'''

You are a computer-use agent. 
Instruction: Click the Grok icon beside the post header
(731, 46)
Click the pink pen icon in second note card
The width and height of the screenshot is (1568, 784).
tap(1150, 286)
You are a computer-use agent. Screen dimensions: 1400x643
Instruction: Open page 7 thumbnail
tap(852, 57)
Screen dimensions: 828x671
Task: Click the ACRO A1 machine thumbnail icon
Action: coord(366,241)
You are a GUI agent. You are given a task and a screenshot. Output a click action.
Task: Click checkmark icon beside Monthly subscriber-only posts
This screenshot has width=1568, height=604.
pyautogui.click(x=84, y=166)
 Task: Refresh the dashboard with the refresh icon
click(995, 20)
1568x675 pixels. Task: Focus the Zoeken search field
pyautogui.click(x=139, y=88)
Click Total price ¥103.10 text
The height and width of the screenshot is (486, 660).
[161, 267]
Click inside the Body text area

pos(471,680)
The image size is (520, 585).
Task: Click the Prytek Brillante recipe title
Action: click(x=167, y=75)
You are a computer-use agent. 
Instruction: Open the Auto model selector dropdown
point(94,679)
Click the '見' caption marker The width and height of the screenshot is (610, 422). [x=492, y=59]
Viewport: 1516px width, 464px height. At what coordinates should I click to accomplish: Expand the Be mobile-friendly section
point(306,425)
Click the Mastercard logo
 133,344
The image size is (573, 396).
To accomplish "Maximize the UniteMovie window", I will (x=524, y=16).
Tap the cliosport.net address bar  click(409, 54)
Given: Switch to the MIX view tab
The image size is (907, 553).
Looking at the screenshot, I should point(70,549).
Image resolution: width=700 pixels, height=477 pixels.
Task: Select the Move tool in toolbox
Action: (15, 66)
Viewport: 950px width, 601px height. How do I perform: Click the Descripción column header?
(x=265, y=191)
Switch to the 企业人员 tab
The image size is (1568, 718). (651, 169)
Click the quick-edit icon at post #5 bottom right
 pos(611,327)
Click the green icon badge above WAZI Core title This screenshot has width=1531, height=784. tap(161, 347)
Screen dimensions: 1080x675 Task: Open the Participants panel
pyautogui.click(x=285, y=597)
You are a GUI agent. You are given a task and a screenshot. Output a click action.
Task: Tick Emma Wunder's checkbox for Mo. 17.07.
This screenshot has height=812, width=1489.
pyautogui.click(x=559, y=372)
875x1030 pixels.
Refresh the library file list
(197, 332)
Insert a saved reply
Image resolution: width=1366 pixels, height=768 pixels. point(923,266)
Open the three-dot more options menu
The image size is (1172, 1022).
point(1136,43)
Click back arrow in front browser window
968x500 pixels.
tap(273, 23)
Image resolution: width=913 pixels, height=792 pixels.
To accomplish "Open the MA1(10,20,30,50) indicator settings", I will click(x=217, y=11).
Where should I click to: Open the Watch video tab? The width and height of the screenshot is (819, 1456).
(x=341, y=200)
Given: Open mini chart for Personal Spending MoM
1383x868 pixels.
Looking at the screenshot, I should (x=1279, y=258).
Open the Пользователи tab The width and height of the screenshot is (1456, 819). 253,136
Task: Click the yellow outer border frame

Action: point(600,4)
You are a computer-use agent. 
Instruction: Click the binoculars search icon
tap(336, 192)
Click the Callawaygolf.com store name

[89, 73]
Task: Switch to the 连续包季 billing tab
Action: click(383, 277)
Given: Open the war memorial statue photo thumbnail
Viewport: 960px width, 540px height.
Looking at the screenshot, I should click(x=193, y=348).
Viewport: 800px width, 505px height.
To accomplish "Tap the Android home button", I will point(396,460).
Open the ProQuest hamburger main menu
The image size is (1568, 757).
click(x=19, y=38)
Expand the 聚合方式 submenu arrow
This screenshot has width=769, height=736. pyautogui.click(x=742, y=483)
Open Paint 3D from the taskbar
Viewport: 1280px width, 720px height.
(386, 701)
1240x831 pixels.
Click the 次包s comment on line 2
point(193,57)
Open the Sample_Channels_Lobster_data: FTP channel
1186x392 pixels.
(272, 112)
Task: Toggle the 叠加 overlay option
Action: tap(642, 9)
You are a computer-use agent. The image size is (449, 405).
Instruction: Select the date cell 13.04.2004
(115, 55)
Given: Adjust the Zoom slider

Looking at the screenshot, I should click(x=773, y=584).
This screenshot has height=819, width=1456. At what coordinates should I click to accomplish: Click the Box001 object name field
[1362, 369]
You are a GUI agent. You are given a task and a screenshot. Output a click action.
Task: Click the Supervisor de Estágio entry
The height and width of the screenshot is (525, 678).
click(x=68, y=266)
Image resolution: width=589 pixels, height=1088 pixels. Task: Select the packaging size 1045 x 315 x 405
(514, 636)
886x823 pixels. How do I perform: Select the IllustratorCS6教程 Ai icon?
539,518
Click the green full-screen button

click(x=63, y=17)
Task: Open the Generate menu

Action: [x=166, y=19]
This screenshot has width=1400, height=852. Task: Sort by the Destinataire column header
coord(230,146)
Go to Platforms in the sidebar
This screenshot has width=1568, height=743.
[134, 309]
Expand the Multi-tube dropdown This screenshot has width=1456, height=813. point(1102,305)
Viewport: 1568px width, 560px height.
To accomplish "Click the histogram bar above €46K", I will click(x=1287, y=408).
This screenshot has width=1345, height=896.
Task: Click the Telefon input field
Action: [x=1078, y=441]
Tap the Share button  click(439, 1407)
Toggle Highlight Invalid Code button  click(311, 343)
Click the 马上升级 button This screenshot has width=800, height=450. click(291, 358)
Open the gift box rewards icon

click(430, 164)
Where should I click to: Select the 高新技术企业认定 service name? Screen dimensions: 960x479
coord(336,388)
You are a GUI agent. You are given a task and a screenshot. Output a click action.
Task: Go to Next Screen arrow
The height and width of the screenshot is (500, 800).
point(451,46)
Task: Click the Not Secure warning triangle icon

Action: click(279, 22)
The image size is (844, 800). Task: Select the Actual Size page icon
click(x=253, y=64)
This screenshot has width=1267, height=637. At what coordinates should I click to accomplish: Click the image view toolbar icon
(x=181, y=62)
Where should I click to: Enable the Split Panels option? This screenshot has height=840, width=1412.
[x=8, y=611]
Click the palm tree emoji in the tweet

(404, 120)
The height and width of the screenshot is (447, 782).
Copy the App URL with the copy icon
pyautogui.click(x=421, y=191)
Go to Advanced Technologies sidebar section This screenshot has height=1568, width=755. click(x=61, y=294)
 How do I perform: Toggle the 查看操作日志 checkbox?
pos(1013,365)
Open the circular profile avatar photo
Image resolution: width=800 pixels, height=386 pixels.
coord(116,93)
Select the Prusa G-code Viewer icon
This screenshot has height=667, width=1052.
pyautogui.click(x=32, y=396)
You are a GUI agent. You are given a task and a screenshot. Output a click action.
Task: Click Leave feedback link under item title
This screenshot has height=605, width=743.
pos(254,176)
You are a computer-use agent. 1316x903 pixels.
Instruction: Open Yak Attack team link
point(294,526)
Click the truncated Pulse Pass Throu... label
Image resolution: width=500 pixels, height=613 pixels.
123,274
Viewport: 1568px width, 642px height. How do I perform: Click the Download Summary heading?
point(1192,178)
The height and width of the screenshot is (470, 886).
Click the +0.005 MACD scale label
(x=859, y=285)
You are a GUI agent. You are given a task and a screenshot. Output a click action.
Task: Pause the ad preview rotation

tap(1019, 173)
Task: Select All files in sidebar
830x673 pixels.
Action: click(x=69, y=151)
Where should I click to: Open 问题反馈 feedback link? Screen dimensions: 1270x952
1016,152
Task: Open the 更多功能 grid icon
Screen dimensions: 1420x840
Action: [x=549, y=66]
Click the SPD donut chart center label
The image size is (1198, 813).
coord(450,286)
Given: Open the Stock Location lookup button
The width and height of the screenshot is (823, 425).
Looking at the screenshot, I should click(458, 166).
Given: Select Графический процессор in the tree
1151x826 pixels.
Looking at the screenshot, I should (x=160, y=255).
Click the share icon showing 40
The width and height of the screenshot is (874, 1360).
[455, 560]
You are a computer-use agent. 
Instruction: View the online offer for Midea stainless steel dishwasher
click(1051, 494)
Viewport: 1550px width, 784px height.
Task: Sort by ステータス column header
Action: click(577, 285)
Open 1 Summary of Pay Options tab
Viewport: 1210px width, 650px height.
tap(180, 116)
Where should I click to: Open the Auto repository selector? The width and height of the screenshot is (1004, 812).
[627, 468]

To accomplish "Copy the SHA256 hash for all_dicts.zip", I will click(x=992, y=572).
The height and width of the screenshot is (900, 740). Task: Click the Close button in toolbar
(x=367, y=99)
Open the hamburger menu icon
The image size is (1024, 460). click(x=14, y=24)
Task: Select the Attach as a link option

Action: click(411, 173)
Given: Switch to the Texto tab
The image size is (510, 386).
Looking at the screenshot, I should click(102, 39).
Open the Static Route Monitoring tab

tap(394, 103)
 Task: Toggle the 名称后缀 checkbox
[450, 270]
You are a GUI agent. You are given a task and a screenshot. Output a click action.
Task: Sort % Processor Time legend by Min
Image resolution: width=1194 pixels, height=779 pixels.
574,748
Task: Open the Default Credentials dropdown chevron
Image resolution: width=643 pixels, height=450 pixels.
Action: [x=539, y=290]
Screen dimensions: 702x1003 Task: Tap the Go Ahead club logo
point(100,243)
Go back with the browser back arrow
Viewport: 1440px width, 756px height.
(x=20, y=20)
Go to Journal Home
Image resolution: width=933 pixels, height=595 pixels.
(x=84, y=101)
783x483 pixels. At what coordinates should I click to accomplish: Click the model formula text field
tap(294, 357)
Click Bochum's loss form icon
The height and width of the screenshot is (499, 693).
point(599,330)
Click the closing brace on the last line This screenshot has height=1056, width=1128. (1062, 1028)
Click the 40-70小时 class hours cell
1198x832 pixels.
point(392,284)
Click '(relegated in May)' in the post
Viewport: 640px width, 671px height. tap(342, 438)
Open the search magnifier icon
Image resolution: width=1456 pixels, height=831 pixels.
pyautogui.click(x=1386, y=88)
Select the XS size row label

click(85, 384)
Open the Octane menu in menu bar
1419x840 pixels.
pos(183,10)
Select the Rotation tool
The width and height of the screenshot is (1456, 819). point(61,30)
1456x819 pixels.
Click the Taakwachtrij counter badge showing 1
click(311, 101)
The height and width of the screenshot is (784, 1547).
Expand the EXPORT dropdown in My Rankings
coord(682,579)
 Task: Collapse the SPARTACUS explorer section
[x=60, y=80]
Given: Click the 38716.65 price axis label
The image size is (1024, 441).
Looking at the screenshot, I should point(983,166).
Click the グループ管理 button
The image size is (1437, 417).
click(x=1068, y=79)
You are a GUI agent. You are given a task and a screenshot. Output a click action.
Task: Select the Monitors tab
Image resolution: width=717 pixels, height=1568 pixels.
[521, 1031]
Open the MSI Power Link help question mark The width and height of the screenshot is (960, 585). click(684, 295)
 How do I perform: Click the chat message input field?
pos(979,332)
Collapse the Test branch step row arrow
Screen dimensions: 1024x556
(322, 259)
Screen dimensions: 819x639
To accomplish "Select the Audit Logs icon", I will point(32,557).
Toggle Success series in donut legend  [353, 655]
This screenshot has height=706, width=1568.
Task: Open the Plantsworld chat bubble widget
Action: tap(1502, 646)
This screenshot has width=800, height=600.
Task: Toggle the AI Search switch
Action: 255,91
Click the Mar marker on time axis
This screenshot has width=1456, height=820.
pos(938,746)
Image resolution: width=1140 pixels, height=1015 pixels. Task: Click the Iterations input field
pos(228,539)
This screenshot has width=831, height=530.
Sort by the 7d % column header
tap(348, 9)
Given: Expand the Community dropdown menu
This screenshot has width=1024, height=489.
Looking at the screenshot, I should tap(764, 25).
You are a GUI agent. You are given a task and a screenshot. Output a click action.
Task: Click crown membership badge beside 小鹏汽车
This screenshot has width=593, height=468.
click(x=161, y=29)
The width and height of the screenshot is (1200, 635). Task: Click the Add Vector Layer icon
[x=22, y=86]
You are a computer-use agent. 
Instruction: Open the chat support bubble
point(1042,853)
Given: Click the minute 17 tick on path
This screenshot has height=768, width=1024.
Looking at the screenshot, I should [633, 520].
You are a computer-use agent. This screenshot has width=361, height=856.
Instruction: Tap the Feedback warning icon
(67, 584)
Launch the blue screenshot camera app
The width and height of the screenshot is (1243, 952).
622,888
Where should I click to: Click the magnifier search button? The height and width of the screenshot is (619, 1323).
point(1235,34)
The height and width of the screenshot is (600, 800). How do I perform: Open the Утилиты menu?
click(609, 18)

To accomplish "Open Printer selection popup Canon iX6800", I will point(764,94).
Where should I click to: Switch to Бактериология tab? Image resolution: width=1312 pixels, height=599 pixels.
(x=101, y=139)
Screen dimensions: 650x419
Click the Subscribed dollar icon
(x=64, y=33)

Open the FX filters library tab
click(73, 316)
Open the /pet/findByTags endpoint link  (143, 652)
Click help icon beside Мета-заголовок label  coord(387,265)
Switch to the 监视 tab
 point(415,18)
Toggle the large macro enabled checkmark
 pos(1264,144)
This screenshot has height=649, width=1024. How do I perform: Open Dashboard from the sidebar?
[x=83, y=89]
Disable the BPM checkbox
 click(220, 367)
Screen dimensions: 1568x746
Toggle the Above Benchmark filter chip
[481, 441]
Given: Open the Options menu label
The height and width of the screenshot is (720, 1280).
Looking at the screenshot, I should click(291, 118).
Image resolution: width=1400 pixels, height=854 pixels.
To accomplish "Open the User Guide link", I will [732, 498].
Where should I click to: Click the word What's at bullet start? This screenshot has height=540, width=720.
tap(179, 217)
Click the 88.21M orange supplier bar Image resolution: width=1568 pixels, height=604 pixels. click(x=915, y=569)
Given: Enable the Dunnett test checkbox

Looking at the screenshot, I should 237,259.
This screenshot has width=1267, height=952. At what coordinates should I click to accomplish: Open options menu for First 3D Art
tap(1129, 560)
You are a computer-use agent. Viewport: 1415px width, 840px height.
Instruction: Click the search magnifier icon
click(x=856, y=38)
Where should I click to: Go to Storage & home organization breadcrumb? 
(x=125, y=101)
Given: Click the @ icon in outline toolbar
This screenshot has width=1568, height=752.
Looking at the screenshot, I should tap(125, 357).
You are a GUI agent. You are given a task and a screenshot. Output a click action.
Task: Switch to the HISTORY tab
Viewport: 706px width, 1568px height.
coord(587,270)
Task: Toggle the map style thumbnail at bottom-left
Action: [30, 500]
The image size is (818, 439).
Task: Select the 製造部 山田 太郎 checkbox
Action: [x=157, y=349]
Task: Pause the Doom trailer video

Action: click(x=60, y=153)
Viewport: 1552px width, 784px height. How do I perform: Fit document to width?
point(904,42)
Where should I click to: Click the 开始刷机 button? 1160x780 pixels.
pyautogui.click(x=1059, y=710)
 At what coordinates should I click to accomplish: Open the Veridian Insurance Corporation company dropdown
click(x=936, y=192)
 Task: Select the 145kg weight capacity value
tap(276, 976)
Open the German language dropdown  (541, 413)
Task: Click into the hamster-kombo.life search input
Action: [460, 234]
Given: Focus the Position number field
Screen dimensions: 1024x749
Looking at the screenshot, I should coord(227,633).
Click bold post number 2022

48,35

'''

## What is needed
Retype the material above word for word, starting at its first line and stopping after the line that contains "Click the '見'".

## Answer to the problem
You are a computer-use agent. 
Instruction: Click the Grok icon beside the post header
(731, 46)
Click the pink pen icon in second note card
The width and height of the screenshot is (1568, 784).
tap(1150, 286)
You are a computer-use agent. Screen dimensions: 1400x643
Instruction: Open page 7 thumbnail
tap(852, 57)
Screen dimensions: 828x671
Task: Click the ACRO A1 machine thumbnail icon
Action: coord(366,241)
You are a GUI agent. You are given a task and a screenshot. Output a click action.
Task: Click checkmark icon beside Monthly subscriber-only posts
This screenshot has width=1568, height=604.
pyautogui.click(x=84, y=166)
 Task: Refresh the dashboard with the refresh icon
click(995, 20)
1568x675 pixels. Task: Focus the Zoeken search field
pyautogui.click(x=139, y=88)
Click Total price ¥103.10 text
The height and width of the screenshot is (486, 660).
[161, 267]
Click inside the Body text area

pos(471,680)
The image size is (520, 585).
Task: Click the Prytek Brillante recipe title
Action: click(x=167, y=75)
You are a computer-use agent. 
Instruction: Open the Auto model selector dropdown
point(94,679)
Click the '見' caption marker The width and height of the screenshot is (610, 422). [x=492, y=59]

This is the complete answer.